Our In the Footsteps of Elves guided hiking holiday explores this stunning area of rugged trails, epic fjords and sweeping coastlines in the company of an expert guide and lets you gain an insight into local folk tales and traditions.
Tourists coined the name Superjeep
Icelanders don’t actually have a word for superjeep. A jeep is simply a jeep – jeppi in Icelandic. The term ‘superjeep’ was coined by visitors, who were wowed by what they witnessed Icelanders do to their vehicles to make them go through rivers, up impossibly steep gradients and even travel over glaciers.
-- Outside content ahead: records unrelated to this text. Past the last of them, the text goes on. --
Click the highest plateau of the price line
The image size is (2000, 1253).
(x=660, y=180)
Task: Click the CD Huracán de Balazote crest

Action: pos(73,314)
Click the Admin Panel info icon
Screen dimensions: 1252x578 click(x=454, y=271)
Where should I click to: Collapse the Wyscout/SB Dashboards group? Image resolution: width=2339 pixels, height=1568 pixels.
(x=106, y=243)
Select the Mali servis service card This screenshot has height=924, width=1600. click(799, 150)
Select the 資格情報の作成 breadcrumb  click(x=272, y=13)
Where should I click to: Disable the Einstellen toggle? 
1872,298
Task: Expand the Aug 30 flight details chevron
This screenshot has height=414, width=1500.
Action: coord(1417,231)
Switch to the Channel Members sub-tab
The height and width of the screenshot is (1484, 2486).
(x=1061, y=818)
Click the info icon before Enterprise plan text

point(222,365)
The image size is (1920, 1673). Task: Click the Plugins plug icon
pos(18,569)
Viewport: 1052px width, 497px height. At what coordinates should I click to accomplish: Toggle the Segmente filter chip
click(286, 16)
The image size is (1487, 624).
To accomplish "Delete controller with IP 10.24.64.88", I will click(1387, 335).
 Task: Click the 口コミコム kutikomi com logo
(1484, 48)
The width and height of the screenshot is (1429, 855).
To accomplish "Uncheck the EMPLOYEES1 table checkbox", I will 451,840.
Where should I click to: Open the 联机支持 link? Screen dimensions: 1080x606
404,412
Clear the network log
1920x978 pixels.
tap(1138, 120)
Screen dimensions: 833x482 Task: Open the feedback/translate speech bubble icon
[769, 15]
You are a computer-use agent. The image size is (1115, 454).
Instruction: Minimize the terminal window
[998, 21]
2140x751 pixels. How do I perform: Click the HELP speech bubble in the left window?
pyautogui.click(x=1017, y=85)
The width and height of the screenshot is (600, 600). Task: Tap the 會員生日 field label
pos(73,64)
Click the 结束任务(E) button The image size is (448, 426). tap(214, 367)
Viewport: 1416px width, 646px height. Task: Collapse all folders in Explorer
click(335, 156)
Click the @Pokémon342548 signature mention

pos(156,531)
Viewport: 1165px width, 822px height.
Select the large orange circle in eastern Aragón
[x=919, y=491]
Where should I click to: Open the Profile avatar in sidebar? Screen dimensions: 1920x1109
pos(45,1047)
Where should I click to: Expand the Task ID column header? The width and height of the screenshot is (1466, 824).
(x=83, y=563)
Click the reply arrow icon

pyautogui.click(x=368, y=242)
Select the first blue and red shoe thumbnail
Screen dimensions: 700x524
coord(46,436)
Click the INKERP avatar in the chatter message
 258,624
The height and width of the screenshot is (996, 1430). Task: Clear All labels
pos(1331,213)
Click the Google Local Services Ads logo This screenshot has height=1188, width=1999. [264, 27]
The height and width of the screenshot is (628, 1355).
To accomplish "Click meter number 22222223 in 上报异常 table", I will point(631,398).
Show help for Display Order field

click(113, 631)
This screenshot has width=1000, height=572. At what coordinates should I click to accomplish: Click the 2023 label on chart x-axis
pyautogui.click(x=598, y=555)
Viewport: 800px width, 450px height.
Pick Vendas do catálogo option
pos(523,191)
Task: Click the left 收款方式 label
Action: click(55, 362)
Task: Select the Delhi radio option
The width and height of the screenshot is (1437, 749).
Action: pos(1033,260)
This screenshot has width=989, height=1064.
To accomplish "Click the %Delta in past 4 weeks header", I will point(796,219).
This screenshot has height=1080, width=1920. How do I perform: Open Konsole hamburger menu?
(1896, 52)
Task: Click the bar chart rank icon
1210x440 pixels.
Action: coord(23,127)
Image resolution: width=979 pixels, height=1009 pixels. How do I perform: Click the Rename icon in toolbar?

What do they do? They take a car, raise the body from the chassis, adapt or replace the suspension, drive train, gear ratios, putting in stronger parts. Then modify the body to fit its new inner workings and finally deck it with 44in tyres and all the latest Sat Nav gadgetry. Because of the costs involved, most Icelanders elect to do the work themselves but there are companies like Arctic Trucks that will do it for you. A project like this can take years and becomes something of an obsession, but a worthy one! There’s not much that will defeat one of these monster jeeps but in Iceland there are rules about what you can and can’t do.
You can snorkel between two tectonic plates
Silfra is the only place in the world where you can dive or snorkel directly in a crack between two tectonic plates. It is basically a deep crack between the North American and Eurasian continents which was caused by the earthquakes of 1789. The Silfra fissure is filled with glacial water from the nearby Langjökull glacier, making the water exceptionally clear.
They have a rock shaped like an elephant
The Elephant Rock is a naturally erupted sculpture located off the south coast of Iceland. The fascinating rock formation resembles the head of a giant elephant with it’s trunk submerged underwater, whilst the basalt rock gives it a unique wrinkled skin texture.
A hand drawn map is enough for a letter to reach its destination
In 2016, the news of a letter with no address arriving at a far-flung corner of Iceland went viral on social media.
The letter was mailed by a tourist who had stay on a farm in the city of Búðardalur, but couldn’t remember the address. The sender identified the intended destination with a hand drawn map with descriptions of the family who resides there and indications of roads. It successfully made it to the right recipient thanks to the country’s canny postal service.
They tried to sell the Northern Lights
At Discover the World we’ve pioneered a few unusual and amazing experiences in the ‘land of fire and ice’ but when it comes to selling northern lights, we discovered we were not the first!
Icelandic poet and lawyer Einar Benediktsson (1864-1940) was editor of Iceland’s first daily newspaper and a visionary entrepreneur who put up the northern lights for sale.
An advocate of the need for foreign investment to utilize the island’s natural resources, he spent years touring Europe to raise capital for this and other ventures. Arriving in London, he found a buyer for the northern lights but clearly the deal fell through as the auroras are still there for us to enjoy!